- **What is being asked**: When the listing has been read, print it out again in full, word for word.

- **Data to process**:
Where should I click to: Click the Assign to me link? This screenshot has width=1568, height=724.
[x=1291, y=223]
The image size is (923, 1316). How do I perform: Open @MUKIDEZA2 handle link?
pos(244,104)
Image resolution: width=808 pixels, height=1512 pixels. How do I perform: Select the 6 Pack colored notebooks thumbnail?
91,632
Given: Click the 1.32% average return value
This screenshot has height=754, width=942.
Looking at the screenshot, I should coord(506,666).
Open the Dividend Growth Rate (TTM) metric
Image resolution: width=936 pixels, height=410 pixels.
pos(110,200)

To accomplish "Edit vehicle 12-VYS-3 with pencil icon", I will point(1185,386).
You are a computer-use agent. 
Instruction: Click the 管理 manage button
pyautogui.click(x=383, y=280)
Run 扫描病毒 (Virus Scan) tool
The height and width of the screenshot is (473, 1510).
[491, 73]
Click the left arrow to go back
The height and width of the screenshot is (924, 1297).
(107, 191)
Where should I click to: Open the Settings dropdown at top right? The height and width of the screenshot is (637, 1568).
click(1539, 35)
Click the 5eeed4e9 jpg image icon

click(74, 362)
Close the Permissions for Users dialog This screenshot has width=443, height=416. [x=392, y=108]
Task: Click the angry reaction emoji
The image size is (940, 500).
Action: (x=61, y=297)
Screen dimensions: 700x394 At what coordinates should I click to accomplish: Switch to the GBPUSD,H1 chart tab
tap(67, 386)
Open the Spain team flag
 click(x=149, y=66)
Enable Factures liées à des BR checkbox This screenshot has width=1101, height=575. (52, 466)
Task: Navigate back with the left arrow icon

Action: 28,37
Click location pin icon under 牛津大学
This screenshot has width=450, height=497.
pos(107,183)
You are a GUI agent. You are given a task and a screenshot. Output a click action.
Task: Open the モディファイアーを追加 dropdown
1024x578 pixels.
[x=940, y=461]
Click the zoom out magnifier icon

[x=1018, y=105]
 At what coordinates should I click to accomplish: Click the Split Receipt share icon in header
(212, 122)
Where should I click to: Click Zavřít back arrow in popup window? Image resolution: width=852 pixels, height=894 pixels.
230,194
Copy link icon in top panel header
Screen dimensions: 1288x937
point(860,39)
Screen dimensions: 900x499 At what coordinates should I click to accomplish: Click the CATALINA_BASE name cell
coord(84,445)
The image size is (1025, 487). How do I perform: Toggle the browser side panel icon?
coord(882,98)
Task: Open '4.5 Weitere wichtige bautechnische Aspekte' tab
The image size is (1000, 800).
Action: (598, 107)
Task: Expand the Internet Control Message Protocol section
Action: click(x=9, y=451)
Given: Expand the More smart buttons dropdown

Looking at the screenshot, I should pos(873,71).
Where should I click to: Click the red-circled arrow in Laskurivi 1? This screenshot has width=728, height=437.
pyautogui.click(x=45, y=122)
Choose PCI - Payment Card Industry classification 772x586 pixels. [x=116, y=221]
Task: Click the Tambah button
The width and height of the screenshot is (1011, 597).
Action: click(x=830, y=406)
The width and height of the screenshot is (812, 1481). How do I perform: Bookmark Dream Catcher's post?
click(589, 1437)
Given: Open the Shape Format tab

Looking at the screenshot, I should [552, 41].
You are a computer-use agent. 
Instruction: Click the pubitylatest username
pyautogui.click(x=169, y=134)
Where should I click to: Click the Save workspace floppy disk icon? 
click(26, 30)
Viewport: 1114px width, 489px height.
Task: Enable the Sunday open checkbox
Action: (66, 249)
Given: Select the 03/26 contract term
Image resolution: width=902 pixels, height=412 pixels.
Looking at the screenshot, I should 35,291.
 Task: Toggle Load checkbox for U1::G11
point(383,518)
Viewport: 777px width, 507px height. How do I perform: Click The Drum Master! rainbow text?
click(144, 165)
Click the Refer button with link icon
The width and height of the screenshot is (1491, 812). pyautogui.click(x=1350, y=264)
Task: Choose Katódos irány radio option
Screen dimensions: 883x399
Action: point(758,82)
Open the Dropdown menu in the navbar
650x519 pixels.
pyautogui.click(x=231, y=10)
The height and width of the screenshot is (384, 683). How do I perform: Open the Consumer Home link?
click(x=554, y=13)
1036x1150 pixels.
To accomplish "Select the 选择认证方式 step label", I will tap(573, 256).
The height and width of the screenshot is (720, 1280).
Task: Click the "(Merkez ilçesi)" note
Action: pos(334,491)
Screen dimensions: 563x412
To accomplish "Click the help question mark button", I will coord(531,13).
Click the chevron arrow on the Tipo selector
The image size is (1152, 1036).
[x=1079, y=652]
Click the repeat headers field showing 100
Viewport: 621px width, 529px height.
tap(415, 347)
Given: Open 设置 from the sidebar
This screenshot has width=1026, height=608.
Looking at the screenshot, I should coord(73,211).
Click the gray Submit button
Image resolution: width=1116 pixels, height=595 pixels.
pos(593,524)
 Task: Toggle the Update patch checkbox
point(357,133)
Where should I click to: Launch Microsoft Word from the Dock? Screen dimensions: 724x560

- **Solution**:
Where should I click to: Click the Assign to me link? This screenshot has width=1568, height=724.
[x=1291, y=223]
The image size is (923, 1316). How do I perform: Open @MUKIDEZA2 handle link?
pos(244,104)
Image resolution: width=808 pixels, height=1512 pixels. How do I perform: Select the 6 Pack colored notebooks thumbnail?
91,632
Given: Click the 1.32% average return value
This screenshot has height=754, width=942.
Looking at the screenshot, I should coord(506,666).
Open the Dividend Growth Rate (TTM) metric
Image resolution: width=936 pixels, height=410 pixels.
pos(110,200)

To accomplish "Edit vehicle 12-VYS-3 with pencil icon", I will point(1185,386).
You are a computer-use agent. 
Instruction: Click the 管理 manage button
pyautogui.click(x=383, y=280)
Run 扫描病毒 (Virus Scan) tool
The height and width of the screenshot is (473, 1510).
[491, 73]
Click the left arrow to go back
The height and width of the screenshot is (924, 1297).
(107, 191)
Where should I click to: Open the Settings dropdown at top right? The height and width of the screenshot is (637, 1568).
click(1539, 35)
Click the 5eeed4e9 jpg image icon

click(74, 362)
Close the Permissions for Users dialog This screenshot has width=443, height=416. [x=392, y=108]
Task: Click the angry reaction emoji
The image size is (940, 500).
Action: (x=61, y=297)
Screen dimensions: 700x394 At what coordinates should I click to accomplish: Switch to the GBPUSD,H1 chart tab
tap(67, 386)
Open the Spain team flag
 click(x=149, y=66)
Enable Factures liées à des BR checkbox This screenshot has width=1101, height=575. (52, 466)
Task: Navigate back with the left arrow icon

Action: 28,37
Click location pin icon under 牛津大学
This screenshot has width=450, height=497.
pos(107,183)
You are a GUI agent. You are given a task and a screenshot. Output a click action.
Task: Open the モディファイアーを追加 dropdown
1024x578 pixels.
[x=940, y=461]
Click the zoom out magnifier icon

[x=1018, y=105]
 At what coordinates should I click to accomplish: Click the Split Receipt share icon in header
(212, 122)
Where should I click to: Click Zavřít back arrow in popup window? Image resolution: width=852 pixels, height=894 pixels.
230,194
Copy link icon in top panel header
Screen dimensions: 1288x937
point(860,39)
Screen dimensions: 900x499 At what coordinates should I click to accomplish: Click the CATALINA_BASE name cell
coord(84,445)
The image size is (1025, 487). How do I perform: Toggle the browser side panel icon?
coord(882,98)
Task: Open '4.5 Weitere wichtige bautechnische Aspekte' tab
The image size is (1000, 800).
Action: (598, 107)
Task: Expand the Internet Control Message Protocol section
Action: click(x=9, y=451)
Given: Expand the More smart buttons dropdown

Looking at the screenshot, I should pos(873,71).
Where should I click to: Click the red-circled arrow in Laskurivi 1? This screenshot has width=728, height=437.
pyautogui.click(x=45, y=122)
Choose PCI - Payment Card Industry classification 772x586 pixels. [x=116, y=221]
Task: Click the Tambah button
The width and height of the screenshot is (1011, 597).
Action: click(x=830, y=406)
The width and height of the screenshot is (812, 1481). How do I perform: Bookmark Dream Catcher's post?
click(589, 1437)
Given: Open the Shape Format tab

Looking at the screenshot, I should [552, 41].
You are a computer-use agent. 
Instruction: Click the pubitylatest username
pyautogui.click(x=169, y=134)
Where should I click to: Click the Save workspace floppy disk icon? 
click(26, 30)
Viewport: 1114px width, 489px height.
Task: Enable the Sunday open checkbox
Action: (66, 249)
Given: Select the 03/26 contract term
Image resolution: width=902 pixels, height=412 pixels.
Looking at the screenshot, I should 35,291.
 Task: Toggle Load checkbox for U1::G11
point(383,518)
Viewport: 777px width, 507px height. How do I perform: Click The Drum Master! rainbow text?
click(144, 165)
Click the Refer button with link icon
The width and height of the screenshot is (1491, 812). pyautogui.click(x=1350, y=264)
Task: Choose Katódos irány radio option
Screen dimensions: 883x399
Action: point(758,82)
Open the Dropdown menu in the navbar
650x519 pixels.
pyautogui.click(x=231, y=10)
The height and width of the screenshot is (384, 683). How do I perform: Open the Consumer Home link?
click(x=554, y=13)
1036x1150 pixels.
To accomplish "Select the 选择认证方式 step label", I will tap(573, 256).
The height and width of the screenshot is (720, 1280).
Task: Click the "(Merkez ilçesi)" note
Action: pos(334,491)
Screen dimensions: 563x412
To accomplish "Click the help question mark button", I will coord(531,13).
Click the chevron arrow on the Tipo selector
The image size is (1152, 1036).
[x=1079, y=652]
Click the repeat headers field showing 100
Viewport: 621px width, 529px height.
tap(415, 347)
Given: Open 设置 from the sidebar
This screenshot has width=1026, height=608.
Looking at the screenshot, I should coord(73,211).
Click the gray Submit button
Image resolution: width=1116 pixels, height=595 pixels.
pos(593,524)
 Task: Toggle the Update patch checkbox
point(357,133)
Where should I click to: Launch Microsoft Word from the Dock? Screen dimensions: 724x560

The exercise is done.